● **Task directions**:
Apart from the images, repeat the data below exactly as written.

● **Dataset items**:

══════════

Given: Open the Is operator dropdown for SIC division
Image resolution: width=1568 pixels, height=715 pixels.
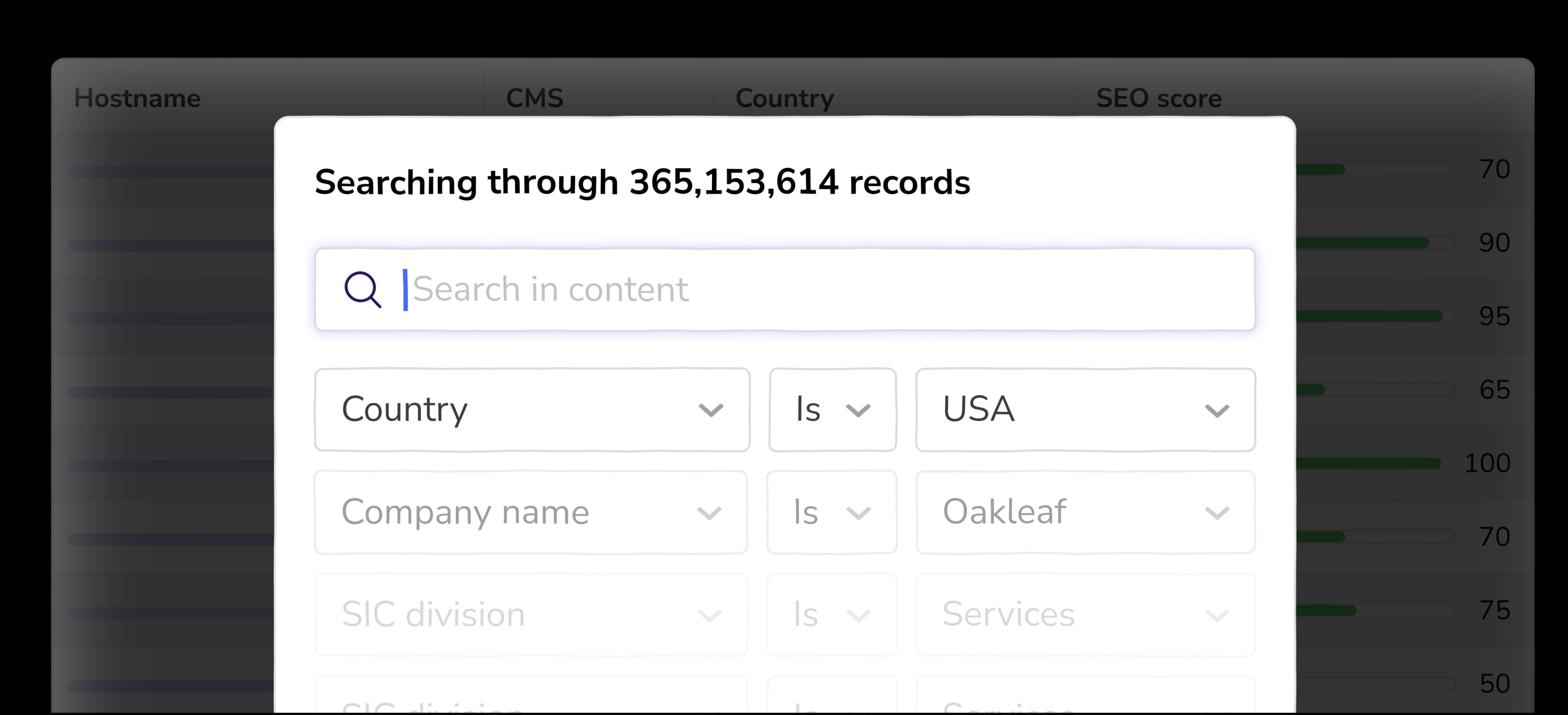Looking at the screenshot, I should (x=832, y=614).
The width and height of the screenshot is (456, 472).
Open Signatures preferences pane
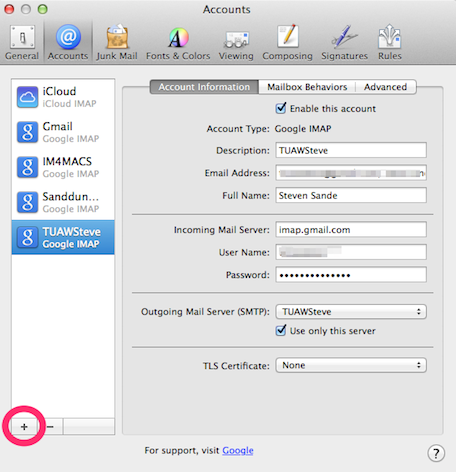[344, 42]
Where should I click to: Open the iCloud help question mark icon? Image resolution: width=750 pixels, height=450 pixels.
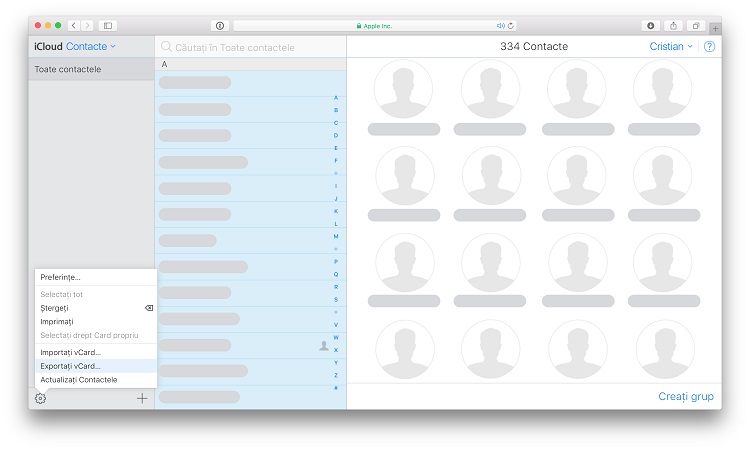709,47
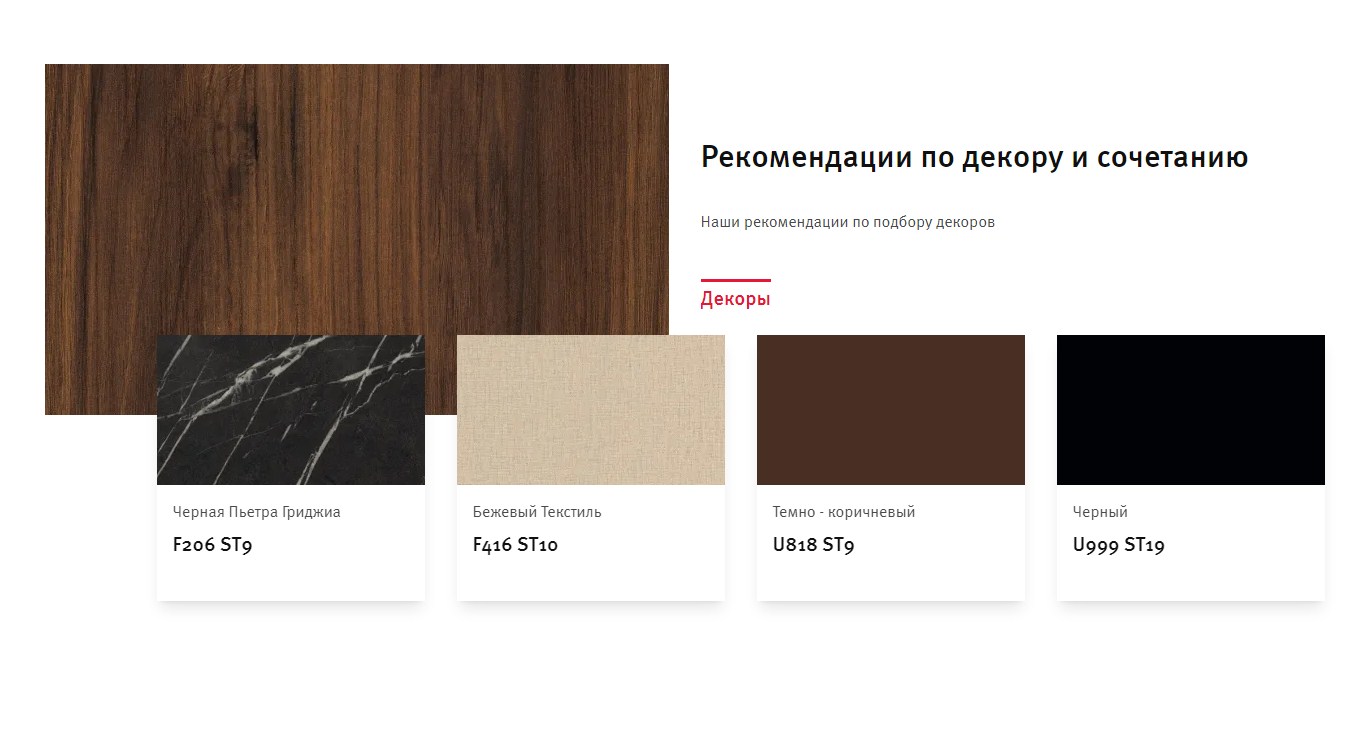
Task: Click empty card area below F416 ST10
Action: point(591,580)
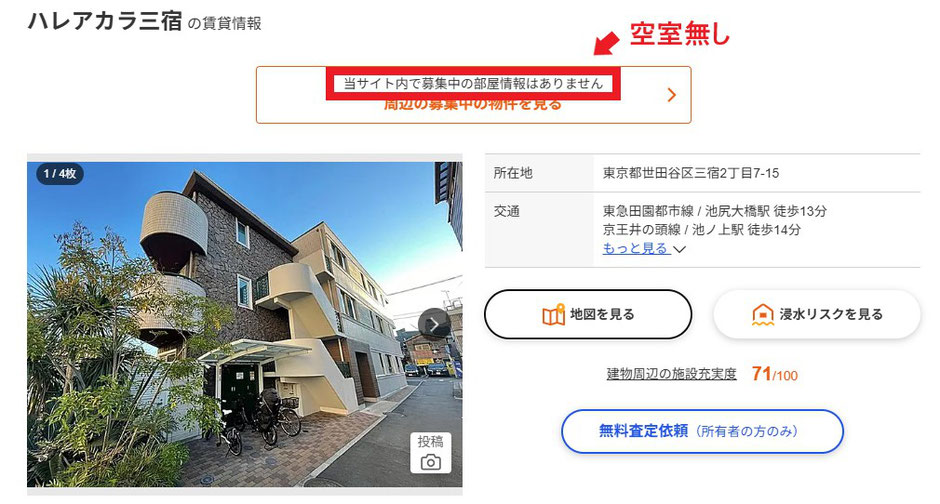View 周辺の募集中の物件を見る banner

pyautogui.click(x=474, y=95)
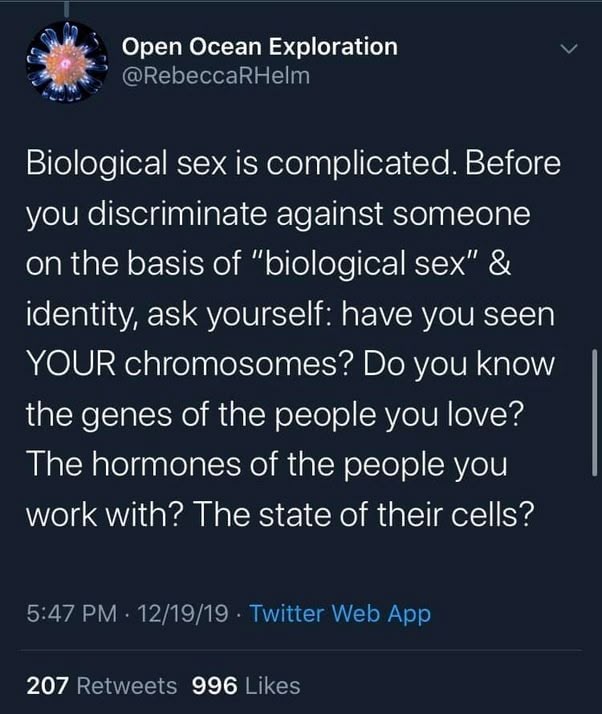Click the 5:47 PM timestamp

(x=66, y=613)
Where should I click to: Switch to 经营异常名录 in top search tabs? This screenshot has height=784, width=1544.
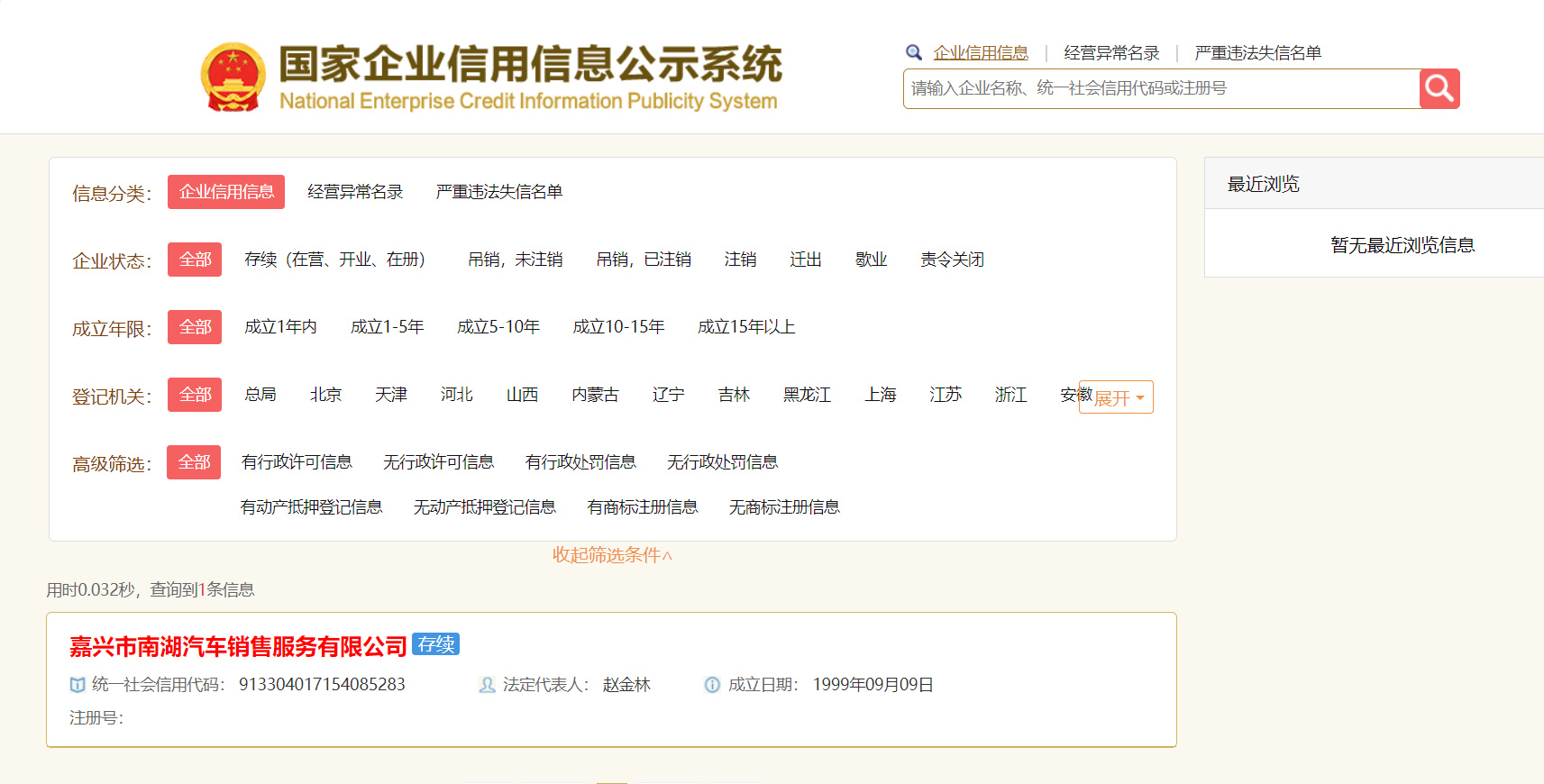pyautogui.click(x=1111, y=53)
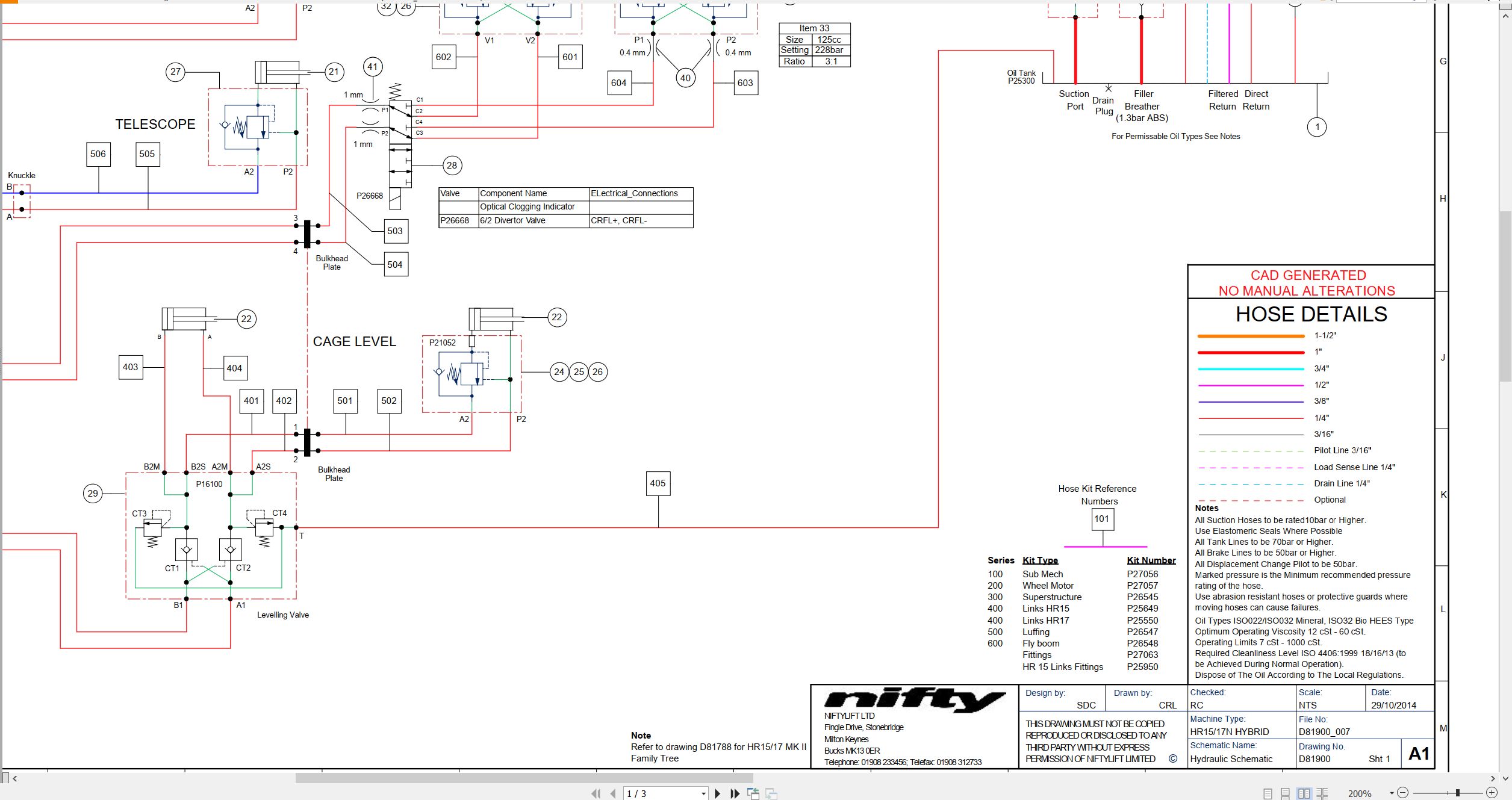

══════════

● **Answer**:
Given: Open the Is operator dropdown for SIC division
Image resolution: width=1568 pixels, height=715 pixels.
Looking at the screenshot, I should (x=832, y=614).
The width and height of the screenshot is (456, 472).
Open Signatures preferences pane
[344, 42]
Where should I click to: Open the iCloud help question mark icon? Image resolution: width=750 pixels, height=450 pixels.
709,47
Task: Click empty card area below F416 ST10
Action: point(591,580)
View 周辺の募集中の物件を見る banner

pyautogui.click(x=474, y=95)
Click the 5:47 PM timestamp

(x=66, y=613)
Where should I click to: Switch to 经营异常名录 in top search tabs? This screenshot has height=784, width=1544.
pyautogui.click(x=1111, y=53)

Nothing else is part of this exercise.